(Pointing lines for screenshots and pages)

= = = = = = =

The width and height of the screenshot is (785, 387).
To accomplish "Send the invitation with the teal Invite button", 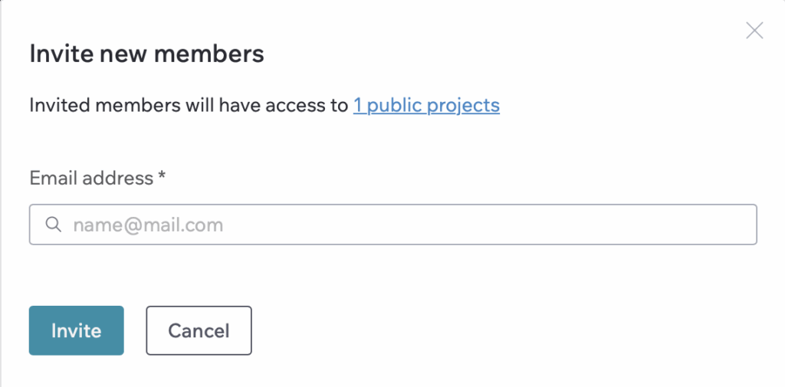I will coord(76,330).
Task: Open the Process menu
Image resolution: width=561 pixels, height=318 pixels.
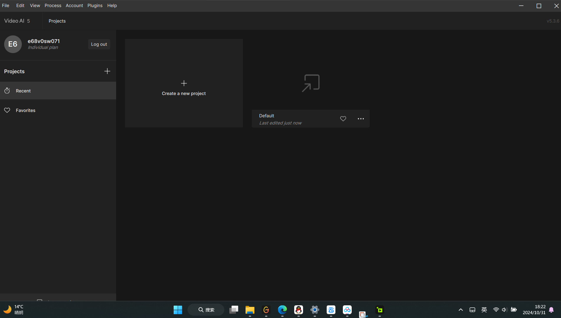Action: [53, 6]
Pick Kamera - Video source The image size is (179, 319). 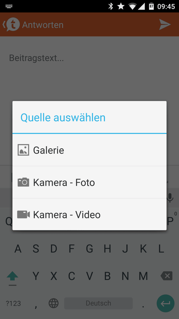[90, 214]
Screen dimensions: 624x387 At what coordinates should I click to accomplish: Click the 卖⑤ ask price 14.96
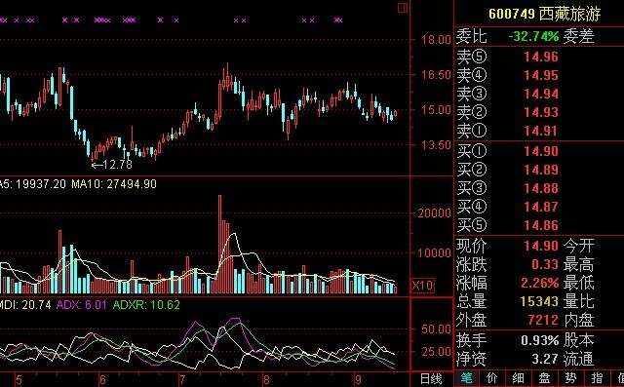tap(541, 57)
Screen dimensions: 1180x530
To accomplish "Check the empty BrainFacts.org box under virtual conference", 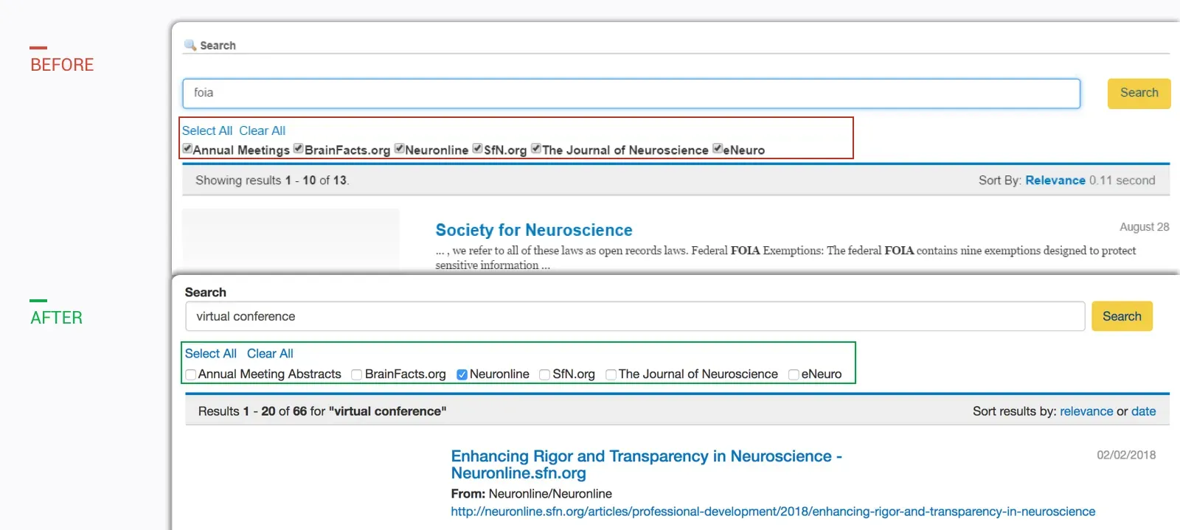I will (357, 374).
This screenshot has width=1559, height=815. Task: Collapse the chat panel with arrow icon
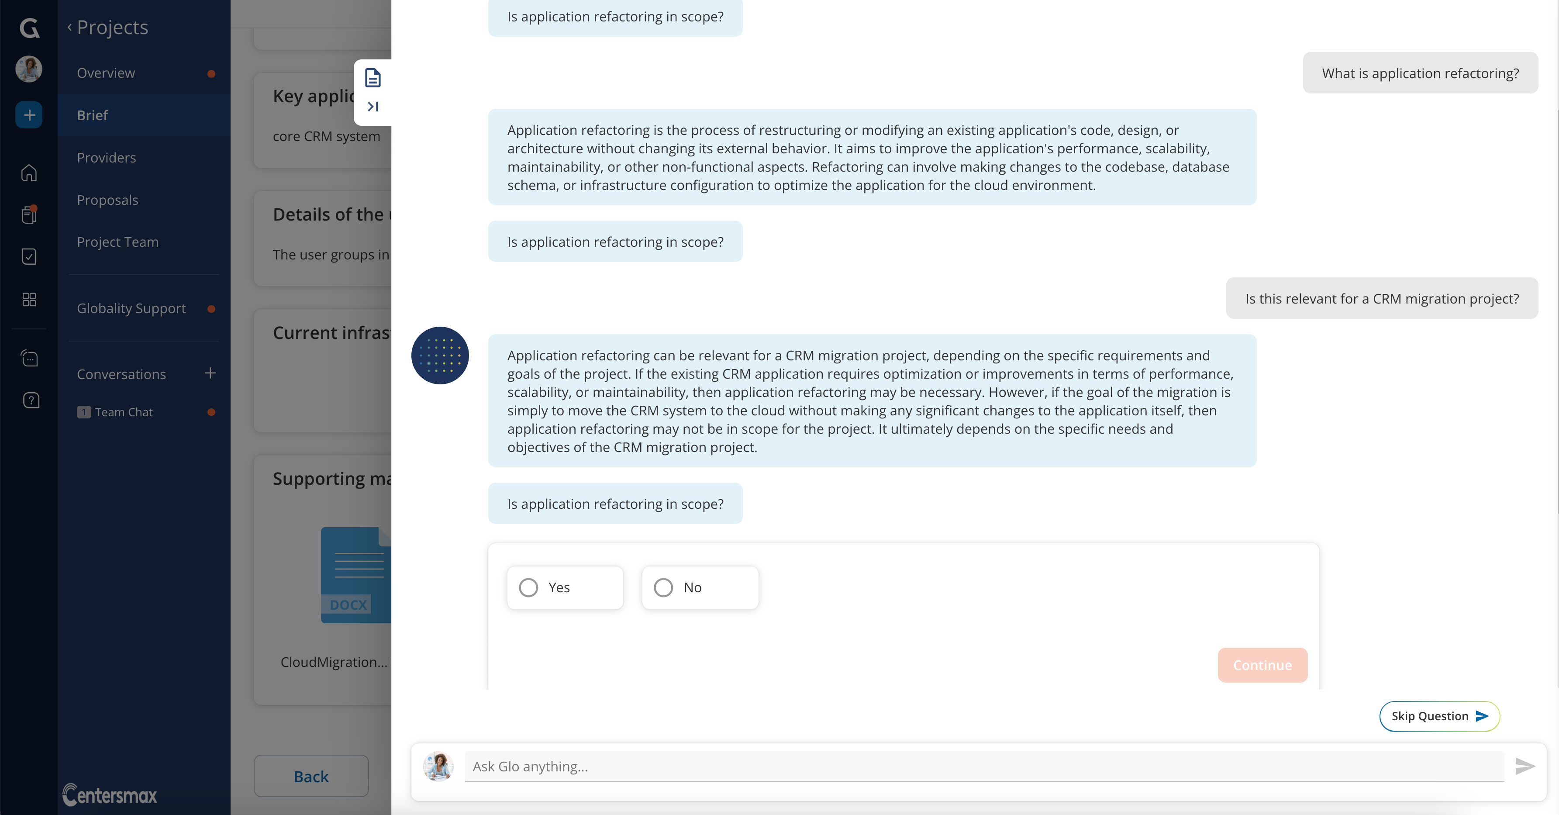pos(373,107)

= = = = = = =

Edit everything from the line containing "This screenshot has" down to the end of the lines above, changing "chat panel" to "sidebar" and keeping all else the same. Leave the pictures out of your answer.

• **Solved problem**
This screenshot has width=1559, height=815. Task: Collapse the sidebar with arrow icon
pos(373,107)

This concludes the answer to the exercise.